The attackers deploy AsyncRAT alongside a custom PowerShell RAT, ensuring redundancy and persistence. Hunt notes, “Payloads observed: AsyncRAT and a custom PowerShell RAT were deployed alongside trojanized ScreenConnect installers.”
Execution strategies vary depending on the environment:
- In-memory execution via .NET Assembly.Load for machines with antivirus protection.
- Native injection through libPK.dll::Execute in unprotected environments.
- Persistence is achieved with scheduled tasks such as SystemInstallTask and 3losh, which run every 2–10 minutes, making removal difficult.
The campaign also leverages phishing redirects masquerading as job or document portals.

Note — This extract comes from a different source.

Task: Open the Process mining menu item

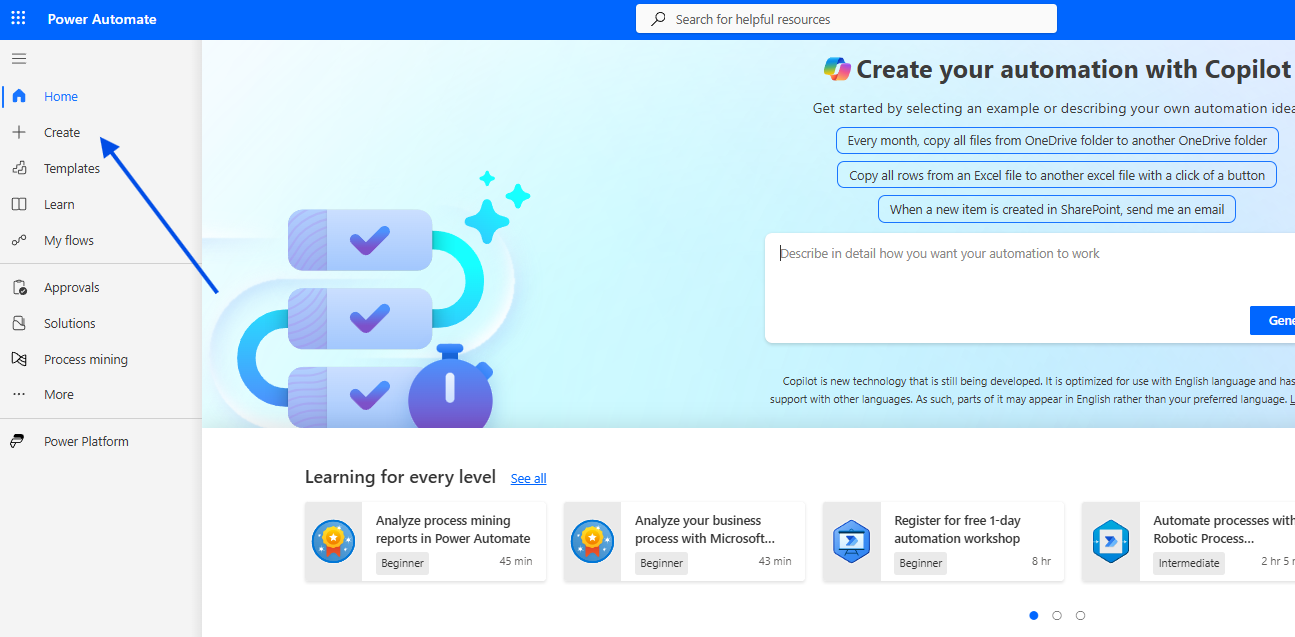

For example, one chain begins with police.html, redirects through galusa.ac.mz, and lands on dual.saltuta.com, which hosts payloads like event_support-pdf.Client.exe.
The report explains, “the /Bin/ ClickOnce pattern (from police.html → galusa.ac.mz → dual.saltuta.com) produced 8 related URLs across 2024–2025 during dataset queries.”
Analysis of IP addresses (e.g., 176.65.139.119, 45.74.16.71, 164.68.120.30) revealed long-lived AsyncRAT C2 servers with wide port rotations.
Hunt Intelligence observed, “AsyncRAT telemetry spans standard ports (21/80/111/443) and numerous high-ephemeral ports (30,000–60,000), often TLS-wrapped.”
This resilience suggests a builder-driven, automated deployment system designed for long-term persistence rather than opportunistic attacks.
The findings build on previous disclosures from Acronis, CyberProof, and Proofpoint, which also reported campaigns using trojanized ScreenConnect installers. Notably, in May 2025, ConnectWise confirmed a breach of its cloud-hosted ScreenConnect infrastructure, tied to CVE-2025-3935, a critical ViewState injection flaw.
The report warns that attackers are even experimenting with Authenticode stuffing, modifying certificate tables in malicious installers while preserving valid digital signatures to bypass trust checks.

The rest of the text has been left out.